We have achieved this growth while continuing to maintain our emphasis on cost discipline in our overhead. In fact, Lionsgate was cited this past May as the most efficient company in the entertainment industry measured by revenue per employee. We currently average more than $2.0 million in revenue per employee, which is 35% higher than the next highest ranking company in the media and entertainment space.
We appreciate the continued support you have shown to date. Your clear rejection of the Icahn Group’s offer underscores your belief in the offer’s inadequacy and its failure to reflect the value of your Lionsgate investment.
As we have said before, we believe the Company’s interests are best served by executing our business strategy and unlocking the value inherent in Lionsgate for the benefit of shareholders. Our fiscal 2010 results reflect that Lionsgate is a company poised to deliver exceptional value to our shareholders from the portfolio of assets we have been building.
As you may know, there will be a 10 business day subsequent offering period following the expiration of the offer on June 16, 2010 at 8:00 pm ET. Shareholders can wait to tender their shares until the beginning of the subsequent offering period, when the Icahn Group will announce the results of the tender offer. We believe that with this provision in place, shareholders will have better insight into the potential consequences of the offer and, as a result, should not feel pressured to take action before the subsequent offering period. However, it is important to note that shareholders who have already tendered will NOT be able to withdraw their shares during this subsequent offering period. Shareholders should therefore withdraw any shares already tendered in order to maximize their flexibility.
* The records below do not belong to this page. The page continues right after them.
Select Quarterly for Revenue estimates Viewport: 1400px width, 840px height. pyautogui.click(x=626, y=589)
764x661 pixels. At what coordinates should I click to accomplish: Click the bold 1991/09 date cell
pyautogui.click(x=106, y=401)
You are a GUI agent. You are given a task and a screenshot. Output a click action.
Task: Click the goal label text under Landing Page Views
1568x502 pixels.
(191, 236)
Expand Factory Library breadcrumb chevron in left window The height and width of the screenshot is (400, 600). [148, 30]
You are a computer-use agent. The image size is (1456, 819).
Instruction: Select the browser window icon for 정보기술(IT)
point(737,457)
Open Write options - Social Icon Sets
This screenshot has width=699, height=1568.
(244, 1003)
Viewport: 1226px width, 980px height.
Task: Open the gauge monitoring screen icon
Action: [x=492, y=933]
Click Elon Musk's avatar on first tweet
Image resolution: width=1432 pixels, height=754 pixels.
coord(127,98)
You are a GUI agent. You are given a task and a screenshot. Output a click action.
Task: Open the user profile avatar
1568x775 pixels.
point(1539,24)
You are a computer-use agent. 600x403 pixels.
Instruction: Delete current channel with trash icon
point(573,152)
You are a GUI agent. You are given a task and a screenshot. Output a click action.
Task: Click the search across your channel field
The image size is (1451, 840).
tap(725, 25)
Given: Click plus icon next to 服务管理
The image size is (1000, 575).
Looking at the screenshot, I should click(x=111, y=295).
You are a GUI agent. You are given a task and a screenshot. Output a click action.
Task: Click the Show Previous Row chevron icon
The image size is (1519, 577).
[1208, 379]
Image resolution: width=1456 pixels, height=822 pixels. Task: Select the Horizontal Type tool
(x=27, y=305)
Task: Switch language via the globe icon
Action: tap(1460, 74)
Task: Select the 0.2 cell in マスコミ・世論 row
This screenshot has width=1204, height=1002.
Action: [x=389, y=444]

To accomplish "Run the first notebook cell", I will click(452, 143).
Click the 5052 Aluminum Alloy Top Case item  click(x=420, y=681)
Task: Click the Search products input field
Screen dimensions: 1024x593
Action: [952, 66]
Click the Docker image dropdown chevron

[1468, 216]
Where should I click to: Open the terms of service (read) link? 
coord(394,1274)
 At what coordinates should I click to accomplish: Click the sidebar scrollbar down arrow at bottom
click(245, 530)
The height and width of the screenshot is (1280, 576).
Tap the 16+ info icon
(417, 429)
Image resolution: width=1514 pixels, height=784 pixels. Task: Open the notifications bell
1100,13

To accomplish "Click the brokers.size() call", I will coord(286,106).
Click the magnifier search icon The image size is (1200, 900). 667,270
The Board recommends that shareholders NOT tender their shares into the Icahn Group’s offer now or during the subsequent offering period.
If you have any questions or require assistance withdrawing your shares, please call MacKenzie Partners at (800) 322-2885.
We look forward to our August release of The Expendables and the rest of the upcoming films on our exciting fiscal 2011 slate, and we are continuing to build our momentum throughout our business. We sincerely appreciate your continued support and confidence.